Le Cave di Molera sono un antico complesso estrattivo nel Parco del Lanza, lungo la ciclopedonale che collega Malnate a Cantello, in provincia di Varese. Le conoscevo da anni, ma non ci ero mai andato: un po’ per pigrizia, un po’ perché altre idee avevano preso il sopravvento. Poi, in una mezza giornata libera, con un cielo grigio e nuvoloso, ho deciso di esplorarle. La luce diffusa di quella giornata—senza ombre nette, senza contrasti duri—era perfetta per un posto come questo, dove il chiarore filtra dalle aperture del soffitto, tra i rami degli alberi, e illumina pareti scure e umide.
Arrivato sul posto trovare l’ingresso delle cave non è stato difficile. E’ un luogo facile da trovare, e questo lo rende molto comodo per una fuga fotografica rapida. Una volta dentro, soprattutto nell’ultima cava, il “Mulino del Trotto”, mi sono fermato, colpito dalla vastità dello spazio. Le pareti di roccia, segnate dai cavi di taglio, si ergono altissime; la vegetazione si arrampica ovunque, anche in un luogo così buio; l’eco delle gocce d’acqua che cadono dall’alto rimbomba come un respiro lontano. Ti senti piccolo, quasi sopraffatto dalla grandezza di ciò che ti circonda. Camminando all’interno, il terreno sconnesso e le rocce irregolari mi hanno costretto a muovermi con cautela, ma ogni passo rivelava un nuovo angolo da osservare, un nuovo gioco di luce da catturare.

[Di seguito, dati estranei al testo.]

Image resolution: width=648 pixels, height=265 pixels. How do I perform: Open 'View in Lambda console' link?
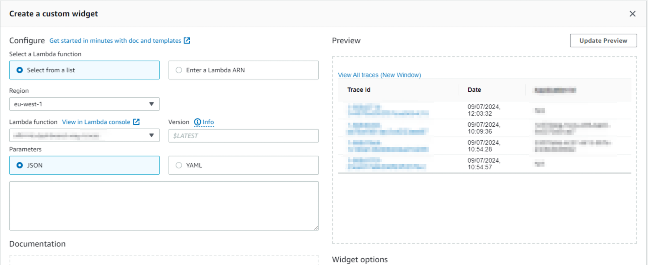point(96,122)
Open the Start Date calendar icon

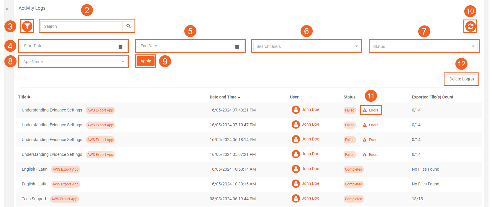120,46
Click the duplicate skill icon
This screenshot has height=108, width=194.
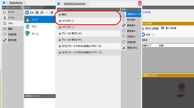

Fotografare qui è stato sia un privilegio che una sfida. Ogni angolo sembra chiedere di essere immortalato, ma ci sono due ostacoli: il contrasto tra la luce che entra dall’alto e l’oscurità interna, e la difficoltà di trasmettere la vastità dello spazio. Per gestire il contrasto, ho scattato in bracketing—tre esposizioni diverse per ogni foto—e poi le ho unite in post-produzione per bilanciare luci e ombre. Per dare scala, ho usato un grandangolo da 16 mm e mi sono messo in alcune foto, con una giacca gialla che spicca contro la roccia grigia. Questo aiuta a capire quanto sia grande la cava. Poi, con un teleobiettivo da 200 mm, ho catturato dettagli: riflessi di luce sulle pareti, texture ruvide della roccia, ombre che creano effetti quasi surreali.
Non so quanto tempo ho passato lì—forse ore. Camminavo, scattavo, provavo angolazioni diverse, con il freddo umido che mi entrava nelle ossa e il silenzio rotto solo dal rumore dell’acqua. Le foto finali mostrano la luce che filtra, le pareti scavate, i dettagli della roccia. Ma viverlo è stato più intenso: un’esperienza che mi ha portato lontano, in un luogo che sembra quasi un altro pianeta. È stata una giornata che mi ha ricordato perché amo la fotografia: non solo per le immagini, ma per il modo in cui mi fa sentire vivo, connesso a ciò che mi circonda.